-- What to do --
Only a number is wanted: how many lines in these records contain the word "Service"?

Saved entries:
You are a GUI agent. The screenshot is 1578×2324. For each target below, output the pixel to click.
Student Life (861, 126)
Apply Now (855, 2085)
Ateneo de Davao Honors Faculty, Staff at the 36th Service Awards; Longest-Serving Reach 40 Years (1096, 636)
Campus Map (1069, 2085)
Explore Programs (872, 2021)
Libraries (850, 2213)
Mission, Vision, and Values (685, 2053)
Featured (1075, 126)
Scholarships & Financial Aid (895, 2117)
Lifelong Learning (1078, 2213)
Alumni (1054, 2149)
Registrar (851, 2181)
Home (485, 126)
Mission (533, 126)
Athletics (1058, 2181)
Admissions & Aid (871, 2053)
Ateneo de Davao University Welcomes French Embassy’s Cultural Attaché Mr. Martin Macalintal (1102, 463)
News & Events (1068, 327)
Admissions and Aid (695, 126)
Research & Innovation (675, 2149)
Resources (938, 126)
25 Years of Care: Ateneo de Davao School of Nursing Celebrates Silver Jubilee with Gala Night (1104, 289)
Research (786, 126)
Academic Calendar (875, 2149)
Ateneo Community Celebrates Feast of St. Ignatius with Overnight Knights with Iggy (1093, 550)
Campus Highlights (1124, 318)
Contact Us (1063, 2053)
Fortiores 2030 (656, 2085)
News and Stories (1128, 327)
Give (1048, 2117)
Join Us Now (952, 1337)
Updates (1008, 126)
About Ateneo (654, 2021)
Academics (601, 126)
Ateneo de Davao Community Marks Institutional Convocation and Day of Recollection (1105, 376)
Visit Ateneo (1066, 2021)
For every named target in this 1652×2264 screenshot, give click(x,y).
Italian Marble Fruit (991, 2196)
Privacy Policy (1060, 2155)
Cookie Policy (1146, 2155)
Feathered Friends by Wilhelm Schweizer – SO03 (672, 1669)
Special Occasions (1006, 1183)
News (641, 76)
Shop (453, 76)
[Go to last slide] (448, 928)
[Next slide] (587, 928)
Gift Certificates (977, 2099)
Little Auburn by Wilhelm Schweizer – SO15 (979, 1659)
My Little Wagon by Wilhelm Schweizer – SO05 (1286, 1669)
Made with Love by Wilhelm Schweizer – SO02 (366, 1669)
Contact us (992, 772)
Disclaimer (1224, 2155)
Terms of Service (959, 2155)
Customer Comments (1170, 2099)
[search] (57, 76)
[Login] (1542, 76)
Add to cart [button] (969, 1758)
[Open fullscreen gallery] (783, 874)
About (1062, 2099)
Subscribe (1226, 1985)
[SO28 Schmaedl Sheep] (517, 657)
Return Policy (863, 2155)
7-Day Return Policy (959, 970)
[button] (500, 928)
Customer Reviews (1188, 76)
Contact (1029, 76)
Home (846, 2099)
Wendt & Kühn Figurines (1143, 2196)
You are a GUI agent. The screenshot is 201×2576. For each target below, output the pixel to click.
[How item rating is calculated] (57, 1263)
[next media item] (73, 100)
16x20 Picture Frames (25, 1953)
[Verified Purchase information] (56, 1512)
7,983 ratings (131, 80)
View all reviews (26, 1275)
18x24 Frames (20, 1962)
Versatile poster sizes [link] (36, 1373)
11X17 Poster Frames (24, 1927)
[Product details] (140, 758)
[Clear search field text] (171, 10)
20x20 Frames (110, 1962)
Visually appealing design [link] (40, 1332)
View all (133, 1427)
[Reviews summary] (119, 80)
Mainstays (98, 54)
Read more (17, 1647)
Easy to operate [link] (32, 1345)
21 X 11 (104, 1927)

-- Task result --
2